In the Iron Age, and perhaps earlier, the River Thames and its
northern tributary, the Cherwell, appear to have served as political,
tribal boundaries. The story was to be repeated in Anglo-Saxon times
when the Thames again divided kingdom from kingdom, Mercia to the
north and Wessex to the south.
The political map of the Iron Age is complex, but
distributions of coinage for this area suggest that the Catuvellauni
occupied the area to the east of the Thames / Cherwell, the
Atrebates to the south of the Thames, and the Dobunni to the west
(with a possible 'sub-Dobunni' group to the south-west). The section
of the Thames extending from the Cherwell downstream to Wallingford
represents the area where all three tribal powers met.
An overall sense of this historical geography has
been understood for years; but the picture became much clearer
recently when a massive, thirty-three hectare, late Iron Age defensive
enclosure, or oppidum, was discovered underlying the town centre of
Abingdon, south of Oxford, during excavations in 1990-1991 by Tim
Allen of the Oxford Archaeological Unit. The oppidum was enclosed by
a substantial multiple-ditched defensive circuit, and by projecting
the line of the defences it appeared they cut off the angle between
the Thames and its tributary, the Ock, which together acted as its
other defensive sides. The oppidum was established on a site already
occupied in the early to middle Iron Age, and after its main period
of use it continued in occupation throughout the Roman period.
Most importantly, however, the oppidum joins a
series of four or five major earthworks of about the same period -
roughly 100 BC to the time of the Roman conquest - in this short
stretch of the Thames Valley. Together they amount to one of the
most significant concentrations of late Iron Age and early Roman
defensive or territorial earthworks in Britain.

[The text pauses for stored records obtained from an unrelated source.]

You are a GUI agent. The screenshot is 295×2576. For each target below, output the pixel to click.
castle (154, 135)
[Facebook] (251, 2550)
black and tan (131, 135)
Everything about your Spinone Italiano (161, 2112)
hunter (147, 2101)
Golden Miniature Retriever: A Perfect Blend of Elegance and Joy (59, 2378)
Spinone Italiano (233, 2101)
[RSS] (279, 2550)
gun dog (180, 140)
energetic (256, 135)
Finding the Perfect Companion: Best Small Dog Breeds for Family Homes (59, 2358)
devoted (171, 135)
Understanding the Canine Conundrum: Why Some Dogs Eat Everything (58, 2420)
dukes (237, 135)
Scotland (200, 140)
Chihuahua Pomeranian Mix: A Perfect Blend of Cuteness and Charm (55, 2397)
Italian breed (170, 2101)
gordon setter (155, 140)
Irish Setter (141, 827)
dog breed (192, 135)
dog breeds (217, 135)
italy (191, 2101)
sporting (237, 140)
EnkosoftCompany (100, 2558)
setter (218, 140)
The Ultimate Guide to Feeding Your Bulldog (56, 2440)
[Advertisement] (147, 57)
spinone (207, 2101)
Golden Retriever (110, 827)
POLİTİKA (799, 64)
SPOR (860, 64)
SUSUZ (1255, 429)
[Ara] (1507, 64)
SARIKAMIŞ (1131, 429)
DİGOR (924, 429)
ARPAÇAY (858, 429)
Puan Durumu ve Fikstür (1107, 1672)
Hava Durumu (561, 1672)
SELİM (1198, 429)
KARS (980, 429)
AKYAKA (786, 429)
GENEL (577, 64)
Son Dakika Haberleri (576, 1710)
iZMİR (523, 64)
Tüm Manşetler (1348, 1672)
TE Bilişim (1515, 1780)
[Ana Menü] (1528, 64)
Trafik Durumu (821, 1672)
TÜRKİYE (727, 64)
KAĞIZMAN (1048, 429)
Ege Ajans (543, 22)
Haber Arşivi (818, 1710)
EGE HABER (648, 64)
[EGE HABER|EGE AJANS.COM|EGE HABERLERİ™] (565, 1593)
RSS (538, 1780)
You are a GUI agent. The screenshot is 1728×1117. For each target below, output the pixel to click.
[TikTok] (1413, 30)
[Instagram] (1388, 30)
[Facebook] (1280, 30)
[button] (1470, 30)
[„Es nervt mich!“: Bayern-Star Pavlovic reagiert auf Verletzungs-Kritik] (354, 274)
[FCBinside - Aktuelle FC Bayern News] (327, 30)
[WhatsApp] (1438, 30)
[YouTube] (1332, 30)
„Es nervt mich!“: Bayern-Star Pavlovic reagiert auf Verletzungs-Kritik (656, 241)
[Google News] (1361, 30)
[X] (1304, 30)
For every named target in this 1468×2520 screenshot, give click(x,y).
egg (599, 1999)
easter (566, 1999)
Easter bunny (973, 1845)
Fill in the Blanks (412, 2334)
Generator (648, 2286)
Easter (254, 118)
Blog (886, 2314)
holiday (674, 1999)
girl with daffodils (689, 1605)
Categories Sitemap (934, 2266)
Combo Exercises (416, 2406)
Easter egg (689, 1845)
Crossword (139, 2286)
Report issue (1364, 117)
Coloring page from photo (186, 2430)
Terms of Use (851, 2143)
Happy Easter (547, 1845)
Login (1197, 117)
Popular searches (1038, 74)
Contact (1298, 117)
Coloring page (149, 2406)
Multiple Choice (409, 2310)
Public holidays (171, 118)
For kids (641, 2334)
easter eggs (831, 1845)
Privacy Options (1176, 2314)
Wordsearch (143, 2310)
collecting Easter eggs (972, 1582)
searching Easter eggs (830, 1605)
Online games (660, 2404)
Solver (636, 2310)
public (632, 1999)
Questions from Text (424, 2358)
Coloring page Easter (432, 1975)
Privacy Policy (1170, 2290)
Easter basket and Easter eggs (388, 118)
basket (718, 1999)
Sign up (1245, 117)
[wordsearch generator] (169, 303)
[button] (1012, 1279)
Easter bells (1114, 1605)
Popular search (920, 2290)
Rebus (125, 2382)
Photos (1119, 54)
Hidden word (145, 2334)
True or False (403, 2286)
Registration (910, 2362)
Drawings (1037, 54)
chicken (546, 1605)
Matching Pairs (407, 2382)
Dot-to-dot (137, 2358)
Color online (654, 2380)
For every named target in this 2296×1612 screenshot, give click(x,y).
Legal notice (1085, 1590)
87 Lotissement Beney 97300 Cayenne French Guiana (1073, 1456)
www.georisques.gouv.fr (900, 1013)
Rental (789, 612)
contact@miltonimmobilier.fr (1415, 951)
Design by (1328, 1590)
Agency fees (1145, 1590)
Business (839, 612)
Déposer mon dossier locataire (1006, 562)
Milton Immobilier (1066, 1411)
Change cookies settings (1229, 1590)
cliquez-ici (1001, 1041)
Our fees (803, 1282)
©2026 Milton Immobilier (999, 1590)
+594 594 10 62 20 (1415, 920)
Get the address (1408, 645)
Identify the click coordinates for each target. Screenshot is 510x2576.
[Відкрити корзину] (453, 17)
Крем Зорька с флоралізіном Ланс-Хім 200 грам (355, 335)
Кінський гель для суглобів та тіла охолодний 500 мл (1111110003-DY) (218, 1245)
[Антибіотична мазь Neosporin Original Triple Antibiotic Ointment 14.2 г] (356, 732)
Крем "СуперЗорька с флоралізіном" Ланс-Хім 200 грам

At the northern end of this political and economic
frontier zone, near the modern towns of Woodstock and Charlbury, in
what was probably the Iron Age territory of the Dobunni, there is
the massive North Oxfordshire Grim's Ditch, an earthwork enclosing
an area of initially about thirteen square kilometres and eventually
eighty square kilometres, within which
a notable cluster of early Roman villas later appeared. No one knows
exactly what this enclosure was for; but it may have been intended
to demarcate a special-status area for settlement. To the south, a
much smaller, possibly unfinished defensive enclosure of about ten
hectares, known as Cassington Big Ring, lay on the banks of the
Thames near Eynsham.
Next in the sequence going south is Abingdon in the
territory of the sub-Dobunni or the Atrebates, and then the Dyke
Hills oppidum at Dorchester, another very large, forty hectare
defensive enclosure, very similar in form to Abingdon, in what might
have been Catuvellaunian territory. This had two substantial banks
either side of a large ditch, probably an artificial channel linking
the Thames to its tributary the Thame to form a defensive moat.